The neck is made up of seven tiny bones called cervical vertebrae (C1-C7). These are protected by spongy vertebral discs present between them and supported by ligaments that hold them together and surround the underlying spinal cord. Cervical fractures are common in motor vehicle accidents, sports activities and falls. The second, sixth and seventh cervical vertebrae are frequently involved in fractures, and may also injure the spinal cord.
Fractures of the cervical spine may result in pain, localised to the neck region or spreading from the neck to the shoulders or arms, decreased neck movement due to pain, swelling, bruising, tingling or pricking sensation, numbness and weakness or paralysis. Cervical fractures in the first and second vertebrae are usually fatal. Injury to the spinal cord can lead to paralysis.
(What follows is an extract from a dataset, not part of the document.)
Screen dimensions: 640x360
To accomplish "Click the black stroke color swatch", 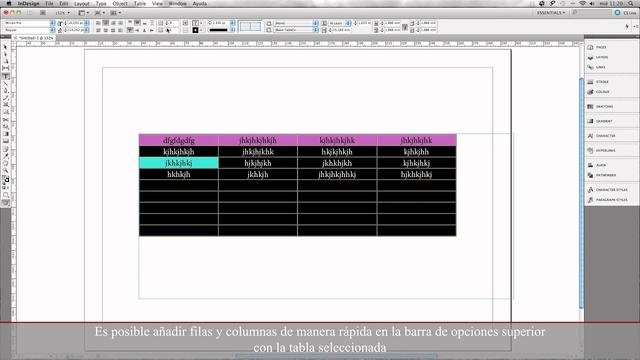I will click(x=196, y=30).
If a cervical fracture is suspected, the neck should be immediately immobilised in a collar and backboard. Your doctor will perform a thorough physical examination, and order neurological tests to assess pain and neurological deficits and imaging tests to identify the location and pattern of the cervical fracture.
If the cervical spine is out of alignment, traction is applied to realign the spine. Steroids may be administered to control spinal cord damage and inflammation. Surgery may be suggested to repair the cervical fracture with spinal reconstruction by placement of bone graft followed by stabilisation with plates.